The acetylcholinesterase enzyme (AChE) was immobilized on a chromatographic support to study the effect of magnesium on the binding mechanism of five AChE inhibitors (donepezil, tacrine, galanthamine, physostigmine and huperzine). The determination of the enthalpy and entropy changes of this binding at different magnesium concentration values suggested that van der Waals interactions and hydrogen bonds predominated the donepezil and tacrine association to AChE. As well, hydrophobic and electrostatic forces seemed to be the major interactions controlling the huperzine, galanthamine and physostigmine association with AChE. In addition, it appeared that magnesium cation increased the binding affinity of galanthamine and physostigmine to the active site gorge of AChE. A comparison of the inhibitors hydrophobicity to their relative bound percentage with AChE showed an affinity enhanced with the increase in the molecule hydrophobicity and confirmed that the hydrophobic forces played an important role in the AChEI-AChE binding process. This novel biochromatographic column could be useful to find a specific inhibitor for this enzyme and so open new perspectives to be investigated.

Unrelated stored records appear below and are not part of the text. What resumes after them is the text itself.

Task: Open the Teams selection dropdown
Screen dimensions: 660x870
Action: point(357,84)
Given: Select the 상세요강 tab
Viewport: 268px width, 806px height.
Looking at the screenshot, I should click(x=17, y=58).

Magnesium effect on testosterone–SHBG association studied by a novel molecular chromatography approach

A biochromatographic approach is developed to measure for the first time thermodynamic data and magnesium (Mg(2+)) effect for the binding of testosterone (TT) to sex hormone-binding globulin (SHBG) in a wide temperature range. For this, the SHBG was immobilized on a chromatographic support. It was established that this novel SHBG column was stable during an extended period of time. The affinity of TT to SHBG is high and changes slightly with the Mg(2+) concentration because the number of Mg(2+) linked to binding is low. The determination of the testosterone retention with the steroid hormone at different Mg(2+) concentrations and temperatures demonstrated that the Mg(2+) binding heat effect associated with this Mg(2+) release or uptake during this binding was in magnitude around 17kJ/mol corresponding to the model describing the electrostatic attraction that occurs between the negatively charged non specific areas of SHBG and the positively charged of magnesium. At all the magnesium concentrations studied, the DeltaH values were negative due to van der Waals interactions and hydrogen bonding which are engaged at the complex interface confirming strong TT-SHBG hydrogen bond networks. As well, the DeltaS values were all positive due to hydrophobic forces in the testosterone-SHBG complex formation. In addition our results suggest that adaptive conformational transitions contribute to the specific testosterone-SHBG complex formation. As well, in the biological Mg(2+) concentration domain, it was clearly demonstrated that there was an uncompetitive inhibition of Mg(2+) on TT-SHBG binding which led an enhancement of bioavailable TT. Our work indicated that our biochromatographic approach could soon become very attractive for study other SHBG-steroid (or phytoestrogen) binding.